A sales forecast is the amount of revenue a sales team expects to earn over a given period of time, usually a year. It’s calculated using a variety of criteria including, previous years’ data, market analysis, and sales reps’ output estimates. Accurate sales forecasts allow businesses to maintain healthy growth.
Many sales organizations use a forecasting framework that doesn’t reflect the way their salespeople sell. Our research shows 85% of B2B companies use a forecasting approach based on a pipeline of opportunities that are given an estimated deal size, slotted into a stage of the company’s sales process, assigned a likelihood of being won, and forecasted at a future close date.

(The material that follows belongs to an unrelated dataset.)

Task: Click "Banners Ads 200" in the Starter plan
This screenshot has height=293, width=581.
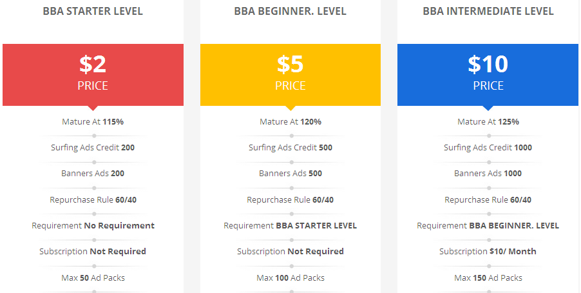Action: [x=93, y=173]
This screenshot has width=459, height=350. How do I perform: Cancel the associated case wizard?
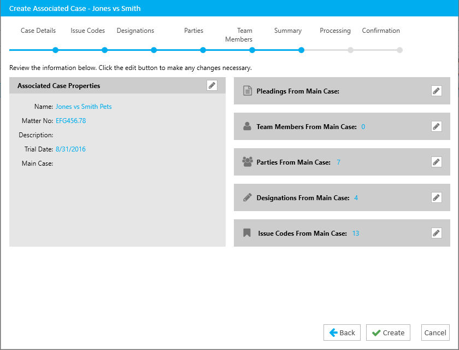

Setting aside the many problems with how this opportunity forecasting method is executed, let’s focus on a more fundamental issue that cripples many sales forecasts: it’s possible you should be using a forecasting framework other than this classic pipeline forecasting approach.
Our study of 62 global sales organizations discovered 74% believe their forecasts should be based on something other than a pipeline of opportunities; however, only 34% of those same companies use alternative approaches.
If your forecasts are based on a model that isn’t relevant for your sales force, it’s easy to see why your forecasts suck. You’re developing forecasts using data and assumptions that don’t reflect what’s actually happening in the field.
It would be like trying to read this article while moving your eyes from right to left rather than left to right. Similarly, many companies try to shoehorn their forecasts into an opportunity-based model with stages and percentages when it just doesn’t make sense to do so. Unsurprisingly, these forecasts don’t make sense either.